3.    Miscellaneous.    

        3.1    Employment or Service.    Nothing in this Agreement or any attachments hereto will interfere with or limit in any way the right of Merrill or any Subsidiary to terminate the employment or other service of the Employee at any time, nor confer upon the Employee any right to continue in the employ or other service of Merrill or any Subsidiary at any particular position or rate of pay or for any particular period of time. Furthermore, if the Employee was an at-will employee prior to executing this Agreement, the Employee shall be an at-will employee after executing this Agreement, and if the Employee was bound by a written employment agreement prior to executing this Agreement, the Employee will continue to be bound by such agreement after executing this Agreement; provided, however, that such written agreement shall be subject to the terms and conditions in this Agreement and shall be deemed to be amended and superseded with respect to the subject matter contained in this Agreement.

        3.2    Binding Effect.    This Agreement, including all the attachments hereto, will be binding upon the heirs, executors, administrators and successors of the parties to this Agreement.

        3.3    Governing Law.    This Agreement, including all the attachments hereto, and all rights and obligations under it will be construed in accordance with the Option Plan and governed by the laws of the State of Minnesota, without regard to conflicts of laws provisions. Any legal proceeding related to this Agreement, including all the attachments hereto, will be brought in an appropriate Minnesota court, and the parties to this Agreement consent to the exclusive jurisdiction of the court for this purpose.

        3.4    Entire Agreement.    This Agreement, including all attachments hereto, and the Option Plan set forth the entire agreement and understanding of the parties to this Agreement with respect to the grant and exercise of the Option and the administration of the Option Plan, and supersede all prior agreements, arrangements, plans and understandings relating to the foregoing.

        3.5    Amendment and Waiver.    Other than as provided in this Agreement, including all attachments hereto, or the Option Plan, none of the terms or provisions of this Agreement, including all attachment to this Agreement may be amended, waived, supplemented, canceled or otherwise modified only by a written instrument executed by the parties to this Agreement or, in the case of a waiver, by the party waiving compliance.

        3.6    Counterparts.    This Agreement may be executed in several counterparts, each of which shall constitute an original, but all of which, when taken together, shall constitute but one agreement.

2



        IN WITNESS WHEREOF, the parties hereto have executed this Agreement as of the date first set forth above.

- - -

- [Exercise aim]: Rewrite the agreement excerpt, starting at the words "3.5    Amendment and Waiver.    Other" and ending after "set forth above.". Substitute "signed writing" for "written instrument". The listing after this text has nothing to do with it.

- [Stored data]:

- - -

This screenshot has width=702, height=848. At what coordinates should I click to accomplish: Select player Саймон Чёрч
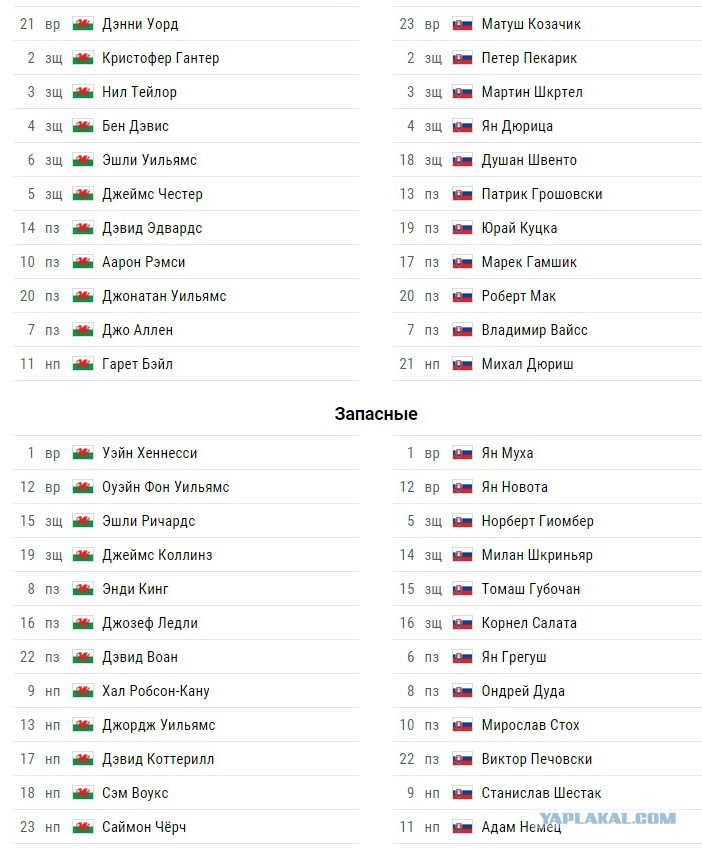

- - -

- [Reply to the exercise]:
3.5    Amendment and Waiver.    Other than as provided in this Agreement, including all attachments hereto, or the Option Plan, none of the terms or provisions of this Agreement, including all attachment to this Agreement may be amended, waived, supplemented, canceled or otherwise modified only by a signed writing executed by the parties to this Agreement or, in the case of a waiver, by the party waiving compliance.

        3.6    Counterparts.    This Agreement may be executed in several counterparts, each of which shall constitute an original, but all of which, when taken together, shall constitute but one agreement.

2



        IN WITNESS WHEREOF, the parties hereto have executed this Agreement as of the date first set forth above.